SHORT TASK 1: In the review of Mr. Kean's acting below, copy the words from "action or gesture." up to and including "murder-scene in Macbeth." word for word.
SHORT TASK 2:
Answer these questions using the review of Mr. Kean's acting below:
(a) Which line did Mr. Kean deliver in a tone of voice that struck on the heart like divine music?
(b) What exclamation did he accompany with a look, action, and voice described as perfectly heart-rending?
(c) What scene is the third act's effect compared to?

EXCERPTED TEXT:

------

We make these remarks the more freely, because there were parts of the character in which Mr. Kean shewed the greatest sublimity and pathos, by laying aside all violence of action. For instance, the tone of voice in which he delivered the beautiful apostrophe, "Then, oh, farewell!" struck on the heart like the swelling notes of some divine music, like the sound of years of departed happiness. Why not all so, or all that is like it? why not speak the affecting passage-"I found not Cassio's kisses on her lips" -why not speak the last speech in the same manner? They are both of them, we do most strenuously contend, speeches of pure pathos, of thought, and feeling, and not of passion, venting itself in violence of

action or gesture. Again, the look, the action, the expression of voice, with which he accompanied the exclamation, "Not a jot, not a jot," was perfectly heart-rending. His vow of revenge against Cassio, and his abandonment of his love for Desdemona, were as fine as possible. The third act had an irresistible effect upon the house, and, indeed, is only to be paralleled by the murder-scene in Macbeth.

------

DATA EXTRACT:
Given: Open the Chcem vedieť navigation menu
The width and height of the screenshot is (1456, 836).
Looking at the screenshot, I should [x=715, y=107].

------

WRITTEN REPLY 1:
action or gesture. Again, the look, the action, the expression of voice, with which he accompanied the exclamation, "Not a jot, not a jot," was perfectly heart-rending. His vow of revenge against Cassio, and his abandonment of his love for Desdemona, were as fine as possible. The third act had an irresistible effect upon the house, and, indeed, is only to be paralleled by the murder-scene in Macbeth.

WRITTEN REPLY 2:
(a) "Then, oh, farewell!"
(b) "Not a jot, not a jot"
(c) The murder-scene in Macbeth